• _PROBLEM TO WORK ON_: Figure out how many lines in these records contain "agent". Only the number belongs in the reply.

• _DATA SHOWN_:
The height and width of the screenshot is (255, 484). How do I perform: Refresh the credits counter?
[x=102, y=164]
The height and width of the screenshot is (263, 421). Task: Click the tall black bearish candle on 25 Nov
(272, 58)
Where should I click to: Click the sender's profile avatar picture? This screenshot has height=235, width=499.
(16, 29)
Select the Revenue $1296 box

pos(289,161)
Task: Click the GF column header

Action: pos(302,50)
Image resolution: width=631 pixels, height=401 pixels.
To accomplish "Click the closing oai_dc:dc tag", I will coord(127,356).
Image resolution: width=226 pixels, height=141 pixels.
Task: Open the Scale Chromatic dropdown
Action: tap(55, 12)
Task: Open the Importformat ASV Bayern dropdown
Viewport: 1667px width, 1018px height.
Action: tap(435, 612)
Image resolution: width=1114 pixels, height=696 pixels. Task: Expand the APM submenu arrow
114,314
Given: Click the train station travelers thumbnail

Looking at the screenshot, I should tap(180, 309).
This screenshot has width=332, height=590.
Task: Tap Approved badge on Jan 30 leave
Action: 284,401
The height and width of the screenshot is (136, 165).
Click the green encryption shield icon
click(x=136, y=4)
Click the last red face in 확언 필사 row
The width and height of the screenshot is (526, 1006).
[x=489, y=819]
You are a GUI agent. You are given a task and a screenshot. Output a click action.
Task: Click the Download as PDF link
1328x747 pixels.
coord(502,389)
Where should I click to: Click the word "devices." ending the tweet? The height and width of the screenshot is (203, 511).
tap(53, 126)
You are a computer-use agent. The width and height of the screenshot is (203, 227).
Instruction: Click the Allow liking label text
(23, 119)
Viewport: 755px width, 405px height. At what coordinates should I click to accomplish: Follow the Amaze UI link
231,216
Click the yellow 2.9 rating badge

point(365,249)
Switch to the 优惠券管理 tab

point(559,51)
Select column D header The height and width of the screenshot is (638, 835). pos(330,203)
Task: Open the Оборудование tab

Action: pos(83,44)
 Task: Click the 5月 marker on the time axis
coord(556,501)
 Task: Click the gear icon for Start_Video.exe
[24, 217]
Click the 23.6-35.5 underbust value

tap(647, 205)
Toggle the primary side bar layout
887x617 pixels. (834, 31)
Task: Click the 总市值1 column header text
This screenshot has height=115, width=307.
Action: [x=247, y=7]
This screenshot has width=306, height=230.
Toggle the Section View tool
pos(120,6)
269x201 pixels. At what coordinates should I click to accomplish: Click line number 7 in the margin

• _REPLY TO THE TASK_: 2